September 28, 2011 weblog
Israeli researchers create artificial rat cerebellum
(Medical Xpress) -- Taking another step towards creating devices that could be meshed with brain function to help those with brain damage, or perhaps one day, to improve on abilities, researchers at Tel Aviv University, led by Professor of Psychobiology Matti Mintz, have developed an adjunct to a part of a rat brain. The team, who will be presenting their results this month at a biotechnology meeting in the UK, has created a computer chip that is able to emulate one of the functions of the rat cerebellum.
The cerebellum is the small odd looking part of the brain that looks like a separate organ. It sits below most of the rest of the brain and is able to communicate directly with the brain stem. One of its main purposes is to aid in helping learn how to perform new types of physical activities, such as surfing, riding a bike or walking a tightrope. The researchers focused on this part of the brain both because its actions are better understood than other parts of the brain, and because they could rather easily measure results in mimicking its actions.
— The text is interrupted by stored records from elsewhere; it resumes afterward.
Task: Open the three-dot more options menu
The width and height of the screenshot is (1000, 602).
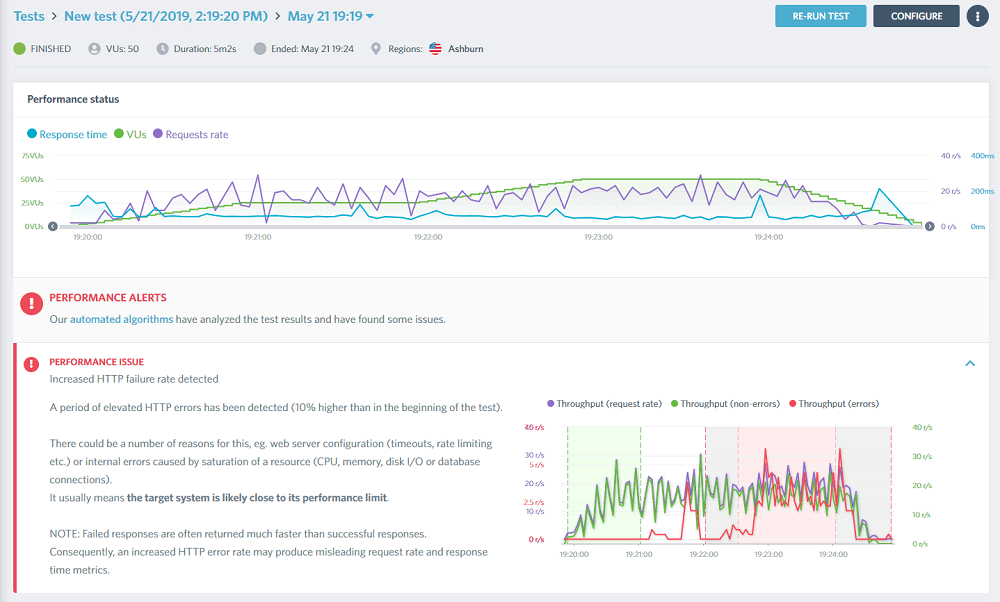Action: [x=977, y=16]
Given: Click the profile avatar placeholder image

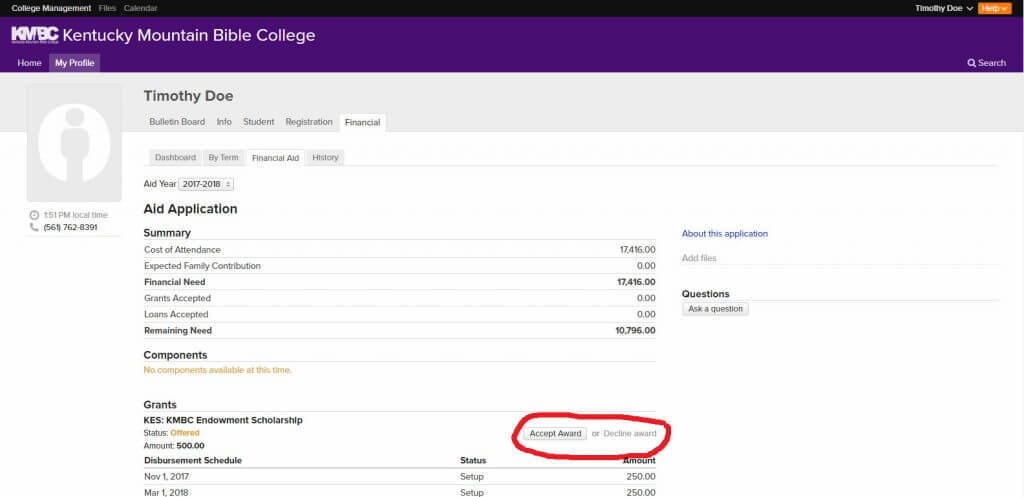Looking at the screenshot, I should point(74,142).
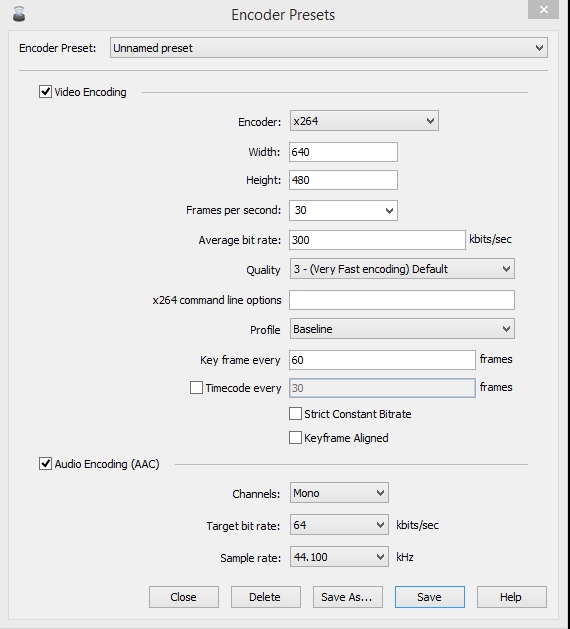
Task: Open the Sample rate dropdown
Action: point(339,557)
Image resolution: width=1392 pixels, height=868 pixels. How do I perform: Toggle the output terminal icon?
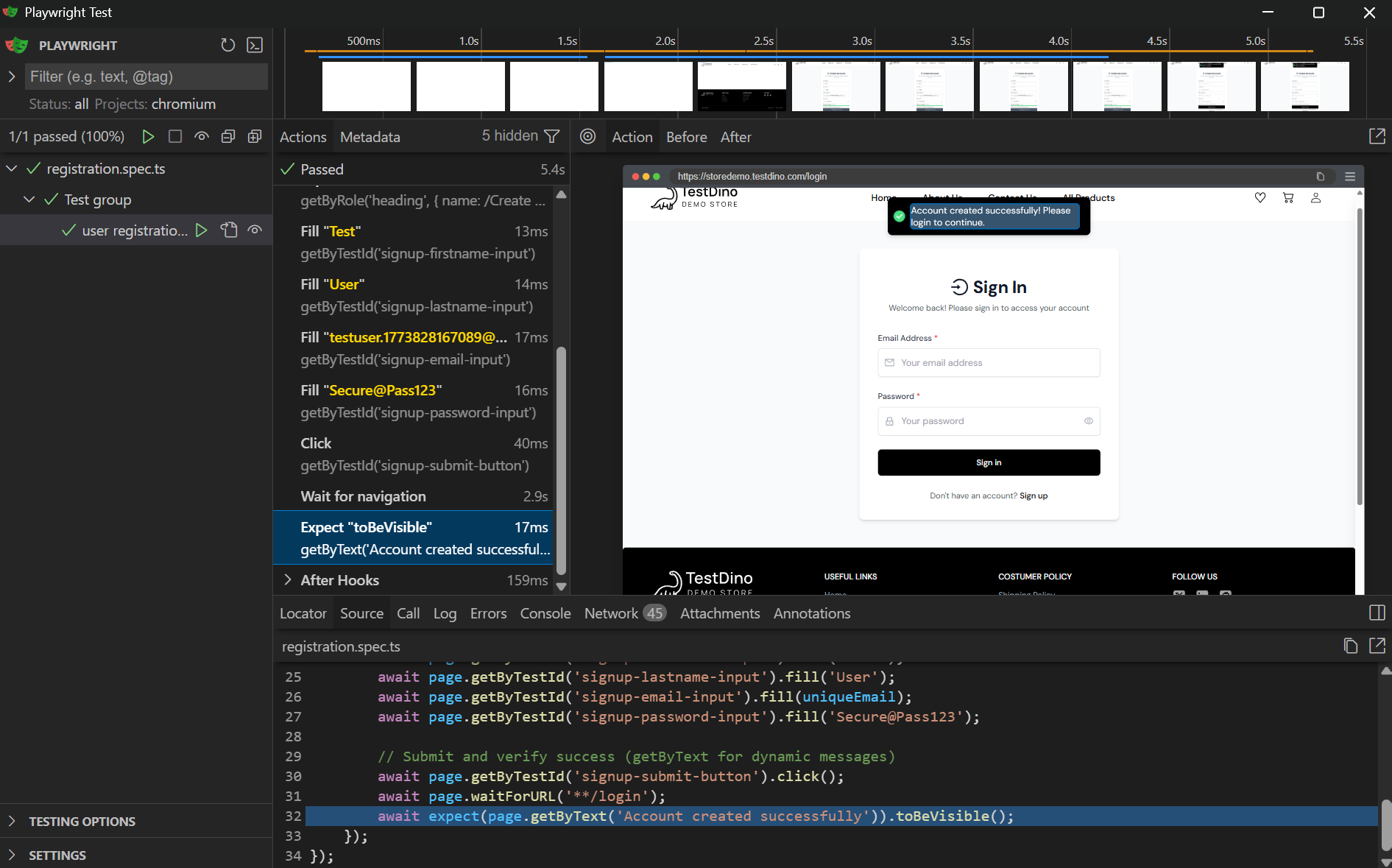(x=255, y=45)
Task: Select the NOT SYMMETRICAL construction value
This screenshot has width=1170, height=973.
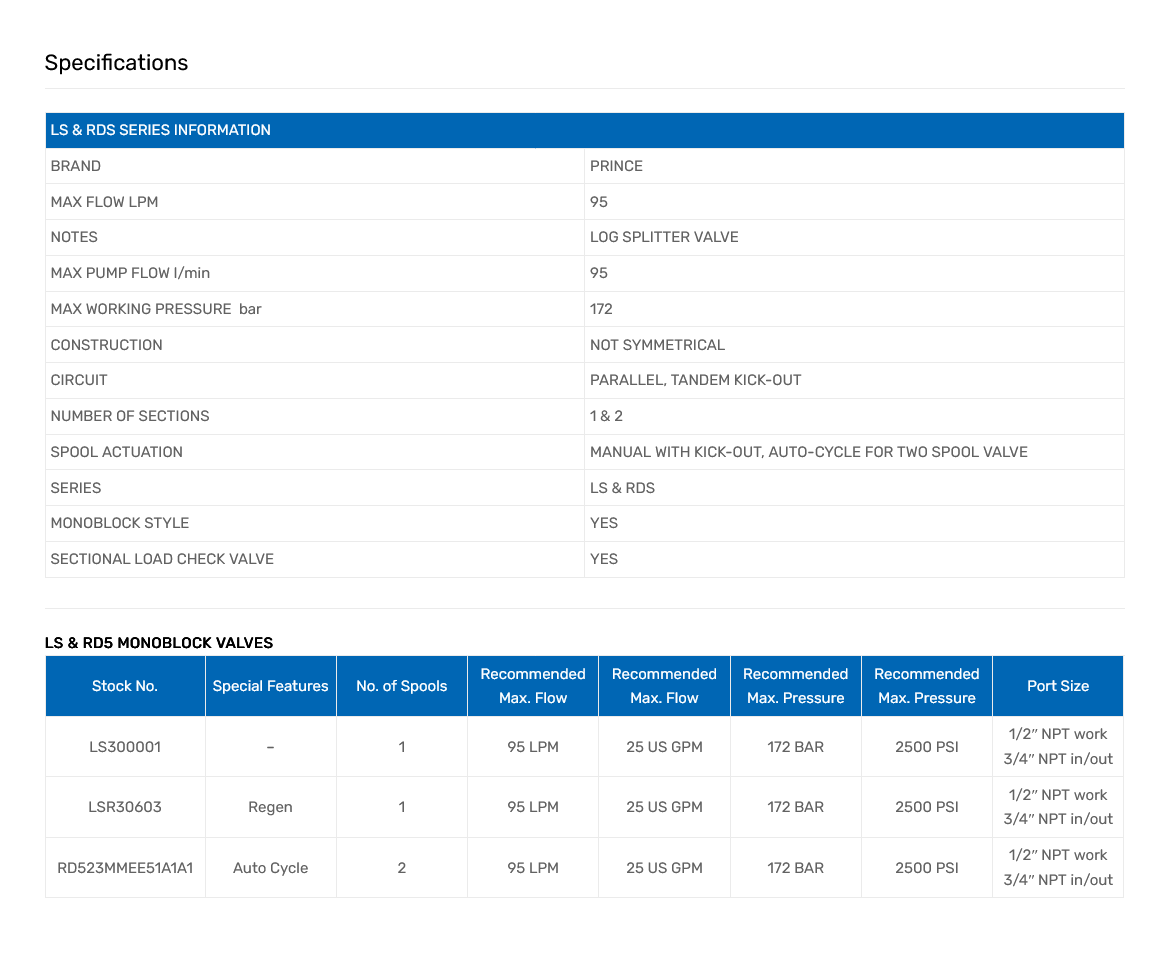Action: (x=657, y=345)
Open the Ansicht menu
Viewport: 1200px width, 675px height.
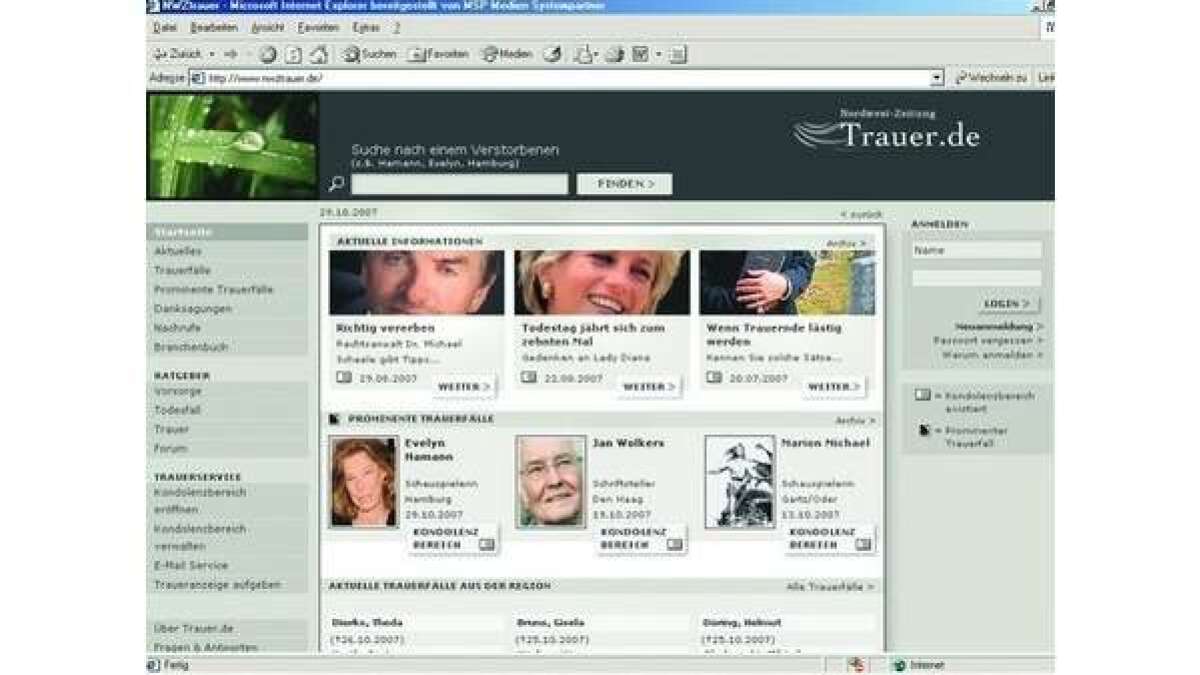click(x=267, y=27)
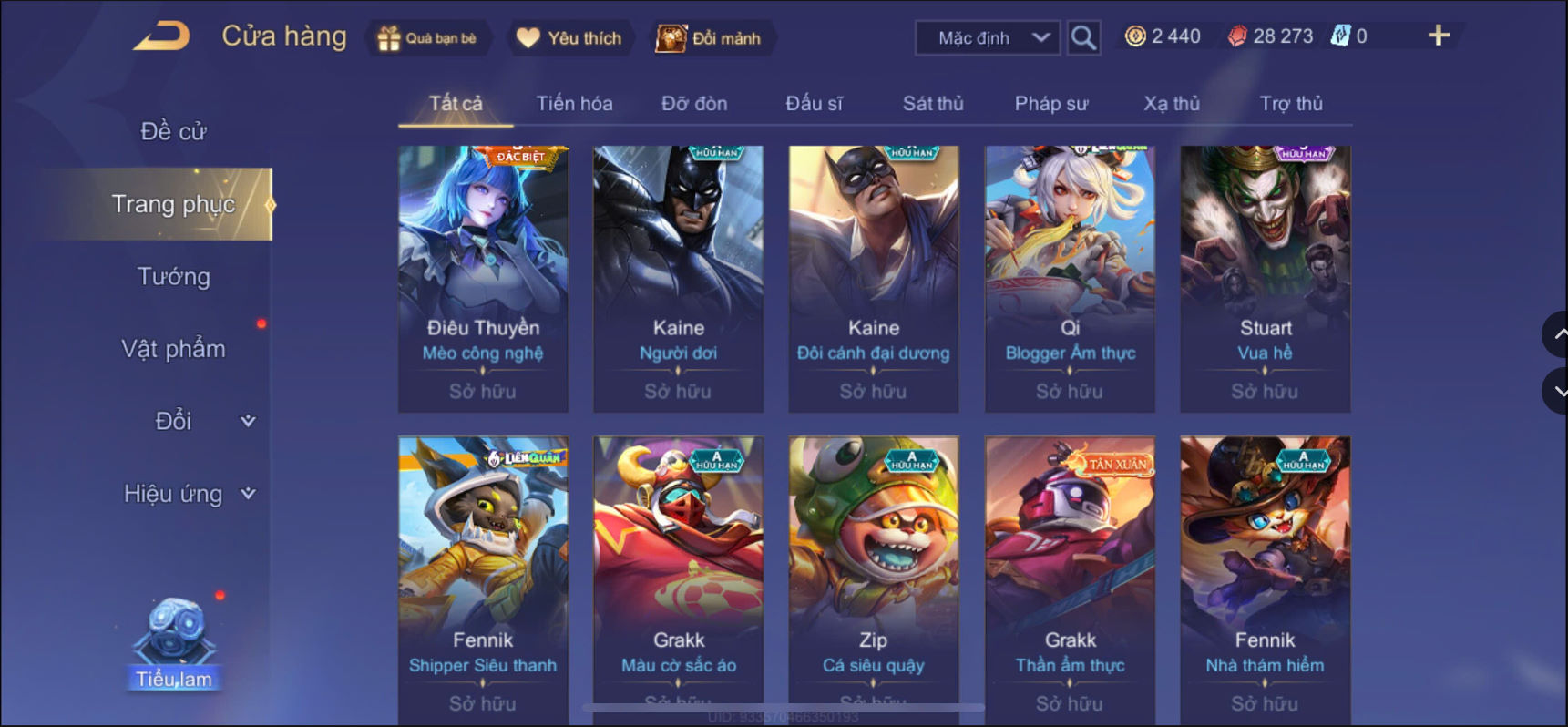Open the Mặc định sort dropdown

click(x=988, y=38)
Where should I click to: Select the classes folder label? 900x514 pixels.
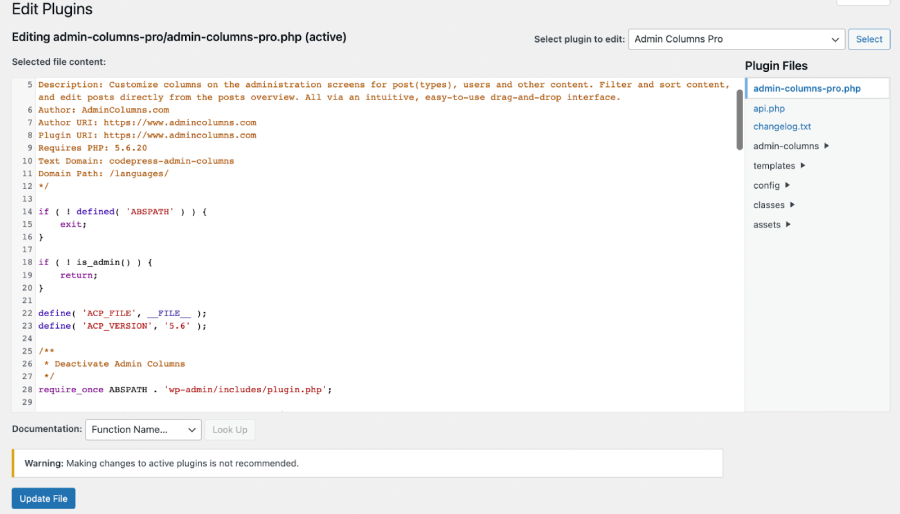768,205
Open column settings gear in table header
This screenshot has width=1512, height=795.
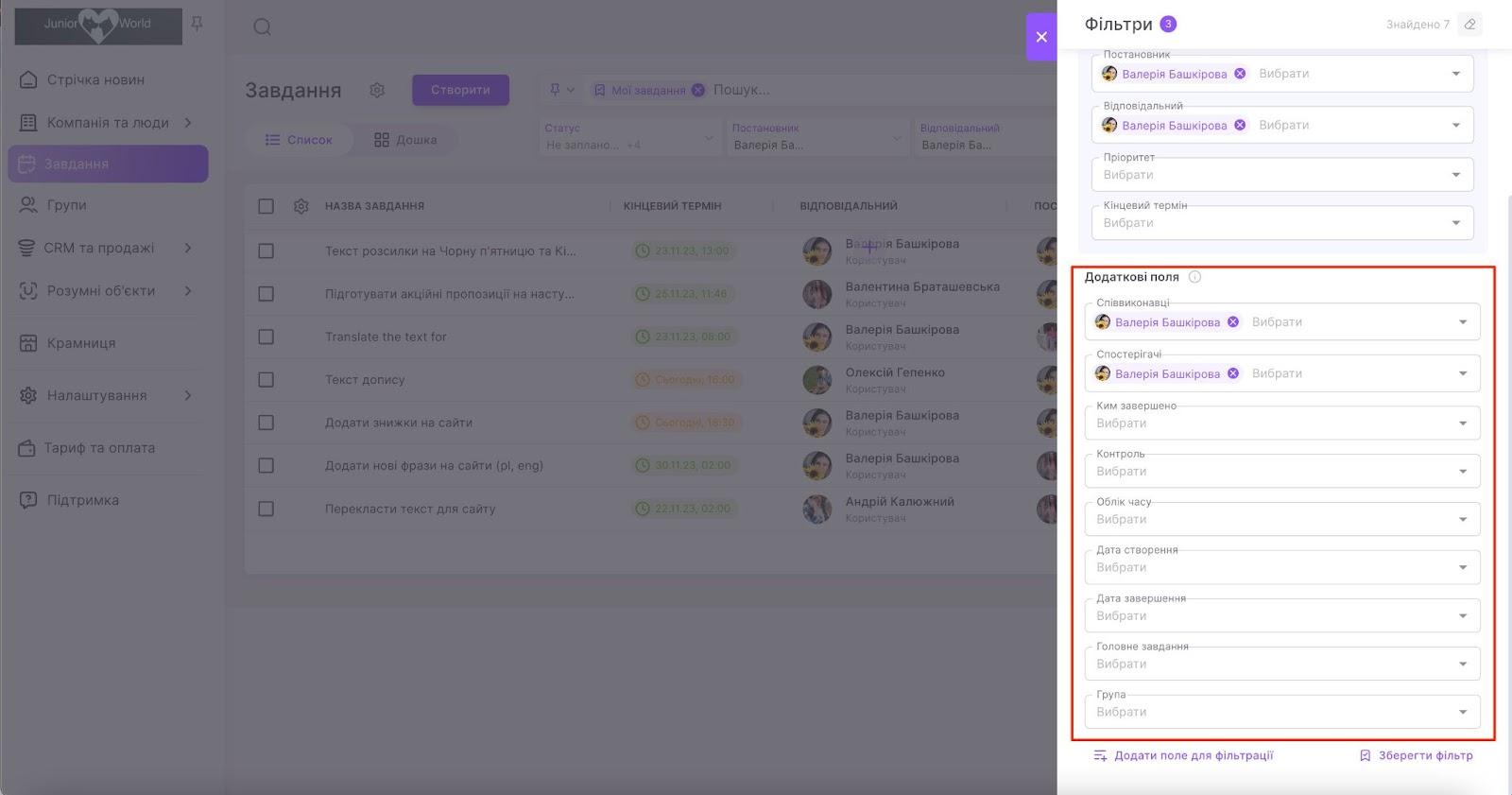pos(301,206)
They began their experiment by studying brain signals as they arrived at the cerebellum and then watched as those signals were converted to other types of signals that were sent back out. In so doing they were able to recognize the signal for a particular event as well as the signals the cerebellum would send back to the rest of the brain in response. Next, they created a computer chip that was both able to recognize the incoming signal for a certain activity and then generate the appropriate response. After that they disabled the cerebellum of a rat and hooked up their chip as a temporary replacement; but before switching it on, they tested the rat by directing a puff of air at one of its eyes while simultaneously sounding a tone; the idea being to teach it to blink upon hearing the tone. With its cerebellum disconnected, the rat did not learn to blink upon hearing the tone. After switching the chip on however, the rat did learn to blink upon hearing the tone, just as it would have using its normal cerebellum to do the job.
While this experiment is clearly just one simple example of being able to mimic the function of one simple brain activity, it shows that it can be done, and more to the point, its the first time that two-way communications between the brain and an artificial device has been achieved. It most assuredly will open the door to all kinds of future possibilities. Hopefully, after a lot more work is done in this area, researchers might one day be able to replicate some of the functions that are lost due to brain damage in people; a godsend to victims of trauma and/or stroke.